(GOAL):
Reproduce the entries below verbatim, starting with the line that contains "The height and width of the screenshot is (453, 805)." and ending with the line that contains "Looking at the screenshot, I should (75, 11).", both included.

(RECORD EXTRACTS):

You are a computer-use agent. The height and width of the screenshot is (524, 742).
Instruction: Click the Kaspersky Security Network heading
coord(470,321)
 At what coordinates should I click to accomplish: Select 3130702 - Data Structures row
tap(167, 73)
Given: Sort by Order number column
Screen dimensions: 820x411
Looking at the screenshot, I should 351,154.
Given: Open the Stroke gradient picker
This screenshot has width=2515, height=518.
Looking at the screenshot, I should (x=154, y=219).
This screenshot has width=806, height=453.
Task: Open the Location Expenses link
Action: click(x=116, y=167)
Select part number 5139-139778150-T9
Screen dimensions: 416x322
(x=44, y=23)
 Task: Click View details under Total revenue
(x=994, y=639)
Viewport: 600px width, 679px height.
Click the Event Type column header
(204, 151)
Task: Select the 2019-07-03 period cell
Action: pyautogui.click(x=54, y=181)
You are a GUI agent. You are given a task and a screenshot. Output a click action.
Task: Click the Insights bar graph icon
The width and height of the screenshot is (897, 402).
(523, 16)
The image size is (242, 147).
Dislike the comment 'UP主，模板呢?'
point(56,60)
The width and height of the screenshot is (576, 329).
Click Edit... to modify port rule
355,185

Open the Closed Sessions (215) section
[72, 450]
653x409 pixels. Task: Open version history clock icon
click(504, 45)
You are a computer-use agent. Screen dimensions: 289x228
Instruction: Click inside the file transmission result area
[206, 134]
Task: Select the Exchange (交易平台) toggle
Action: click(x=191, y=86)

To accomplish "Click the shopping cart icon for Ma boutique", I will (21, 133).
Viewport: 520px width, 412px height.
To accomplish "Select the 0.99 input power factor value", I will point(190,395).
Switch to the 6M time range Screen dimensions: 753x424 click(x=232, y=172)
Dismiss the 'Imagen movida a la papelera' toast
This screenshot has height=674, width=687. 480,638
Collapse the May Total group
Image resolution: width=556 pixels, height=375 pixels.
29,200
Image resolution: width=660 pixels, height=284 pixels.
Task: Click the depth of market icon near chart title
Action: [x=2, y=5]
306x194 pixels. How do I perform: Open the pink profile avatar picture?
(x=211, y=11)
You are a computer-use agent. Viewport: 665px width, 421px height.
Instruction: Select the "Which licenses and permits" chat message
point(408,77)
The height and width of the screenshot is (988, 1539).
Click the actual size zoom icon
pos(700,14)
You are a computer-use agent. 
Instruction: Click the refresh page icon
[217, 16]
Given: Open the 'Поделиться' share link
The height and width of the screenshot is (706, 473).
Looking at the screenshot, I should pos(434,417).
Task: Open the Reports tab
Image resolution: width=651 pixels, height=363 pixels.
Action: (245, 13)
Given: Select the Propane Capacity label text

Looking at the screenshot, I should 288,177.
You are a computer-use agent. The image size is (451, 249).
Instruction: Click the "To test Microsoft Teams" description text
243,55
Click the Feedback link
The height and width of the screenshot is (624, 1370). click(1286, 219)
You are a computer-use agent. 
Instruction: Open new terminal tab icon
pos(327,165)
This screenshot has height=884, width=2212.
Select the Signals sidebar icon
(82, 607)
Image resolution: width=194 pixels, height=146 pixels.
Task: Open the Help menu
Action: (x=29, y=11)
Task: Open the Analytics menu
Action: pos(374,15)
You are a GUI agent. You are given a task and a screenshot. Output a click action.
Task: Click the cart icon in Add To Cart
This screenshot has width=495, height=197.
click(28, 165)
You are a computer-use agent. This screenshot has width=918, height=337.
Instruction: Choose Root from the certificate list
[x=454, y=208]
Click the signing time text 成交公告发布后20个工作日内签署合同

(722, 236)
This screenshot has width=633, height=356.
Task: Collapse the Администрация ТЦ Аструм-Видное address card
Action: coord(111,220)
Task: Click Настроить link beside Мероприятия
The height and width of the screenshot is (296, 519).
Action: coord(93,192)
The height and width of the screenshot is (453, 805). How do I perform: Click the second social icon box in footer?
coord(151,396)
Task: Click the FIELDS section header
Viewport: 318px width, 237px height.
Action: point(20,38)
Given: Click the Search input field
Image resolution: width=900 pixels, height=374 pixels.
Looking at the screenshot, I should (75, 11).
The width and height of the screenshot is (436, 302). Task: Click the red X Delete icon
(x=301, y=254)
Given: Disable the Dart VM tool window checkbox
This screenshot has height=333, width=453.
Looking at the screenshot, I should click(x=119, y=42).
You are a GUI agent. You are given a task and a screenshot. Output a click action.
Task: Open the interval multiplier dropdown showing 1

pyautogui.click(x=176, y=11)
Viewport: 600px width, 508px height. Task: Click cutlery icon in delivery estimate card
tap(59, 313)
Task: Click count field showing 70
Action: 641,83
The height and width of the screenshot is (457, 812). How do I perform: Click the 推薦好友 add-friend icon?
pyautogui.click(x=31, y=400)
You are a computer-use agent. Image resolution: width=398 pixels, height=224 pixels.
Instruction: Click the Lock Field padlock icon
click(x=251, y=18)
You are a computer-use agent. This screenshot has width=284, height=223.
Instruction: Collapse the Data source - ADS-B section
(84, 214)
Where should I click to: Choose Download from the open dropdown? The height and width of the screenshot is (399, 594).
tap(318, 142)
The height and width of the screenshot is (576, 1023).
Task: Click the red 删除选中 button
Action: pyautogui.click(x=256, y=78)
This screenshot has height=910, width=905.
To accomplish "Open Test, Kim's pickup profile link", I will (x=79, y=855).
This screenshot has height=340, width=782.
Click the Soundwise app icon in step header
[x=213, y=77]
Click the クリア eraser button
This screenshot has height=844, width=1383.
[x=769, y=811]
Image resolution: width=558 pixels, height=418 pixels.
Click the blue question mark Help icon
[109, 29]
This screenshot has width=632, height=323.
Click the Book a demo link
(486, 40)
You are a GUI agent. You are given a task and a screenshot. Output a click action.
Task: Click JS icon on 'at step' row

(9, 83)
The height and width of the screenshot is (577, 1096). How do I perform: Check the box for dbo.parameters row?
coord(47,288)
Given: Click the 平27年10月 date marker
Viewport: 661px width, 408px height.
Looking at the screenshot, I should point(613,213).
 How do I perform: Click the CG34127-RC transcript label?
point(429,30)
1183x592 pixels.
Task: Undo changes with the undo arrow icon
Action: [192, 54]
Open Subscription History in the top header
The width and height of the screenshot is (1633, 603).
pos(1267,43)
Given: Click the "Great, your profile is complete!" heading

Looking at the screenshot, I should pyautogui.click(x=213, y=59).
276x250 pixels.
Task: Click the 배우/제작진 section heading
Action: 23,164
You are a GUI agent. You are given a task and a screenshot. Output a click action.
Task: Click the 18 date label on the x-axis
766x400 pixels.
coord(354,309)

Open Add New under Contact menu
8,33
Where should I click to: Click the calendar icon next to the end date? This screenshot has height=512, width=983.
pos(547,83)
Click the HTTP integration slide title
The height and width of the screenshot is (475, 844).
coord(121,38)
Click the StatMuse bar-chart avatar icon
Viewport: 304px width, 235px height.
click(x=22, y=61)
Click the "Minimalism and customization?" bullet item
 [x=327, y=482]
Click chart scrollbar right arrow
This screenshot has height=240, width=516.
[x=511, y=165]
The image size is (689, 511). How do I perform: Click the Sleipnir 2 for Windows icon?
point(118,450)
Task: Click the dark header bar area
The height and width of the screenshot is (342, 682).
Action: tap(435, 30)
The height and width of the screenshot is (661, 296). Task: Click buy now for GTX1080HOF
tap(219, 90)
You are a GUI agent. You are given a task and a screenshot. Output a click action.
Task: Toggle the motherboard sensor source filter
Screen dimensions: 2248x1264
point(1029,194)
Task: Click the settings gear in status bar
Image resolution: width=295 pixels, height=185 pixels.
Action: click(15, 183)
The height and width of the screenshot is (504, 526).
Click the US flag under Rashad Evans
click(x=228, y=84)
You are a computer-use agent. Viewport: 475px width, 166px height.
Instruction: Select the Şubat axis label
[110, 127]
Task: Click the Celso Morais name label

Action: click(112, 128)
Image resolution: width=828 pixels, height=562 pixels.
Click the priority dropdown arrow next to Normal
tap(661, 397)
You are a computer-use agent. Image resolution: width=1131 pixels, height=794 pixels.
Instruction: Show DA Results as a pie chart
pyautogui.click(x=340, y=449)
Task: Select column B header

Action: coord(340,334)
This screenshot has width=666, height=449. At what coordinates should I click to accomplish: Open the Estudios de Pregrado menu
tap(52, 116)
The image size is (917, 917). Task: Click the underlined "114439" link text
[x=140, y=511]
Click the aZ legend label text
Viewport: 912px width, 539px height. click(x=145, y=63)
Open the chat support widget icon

(WRITTEN RESPONSE):
The height and width of the screenshot is (453, 805). How do I perform: Click the second social icon box in footer?
coord(151,396)
Task: Click the FIELDS section header
Viewport: 318px width, 237px height.
Action: point(20,38)
Given: Click the Search input field
Image resolution: width=900 pixels, height=374 pixels.
Looking at the screenshot, I should (75, 11).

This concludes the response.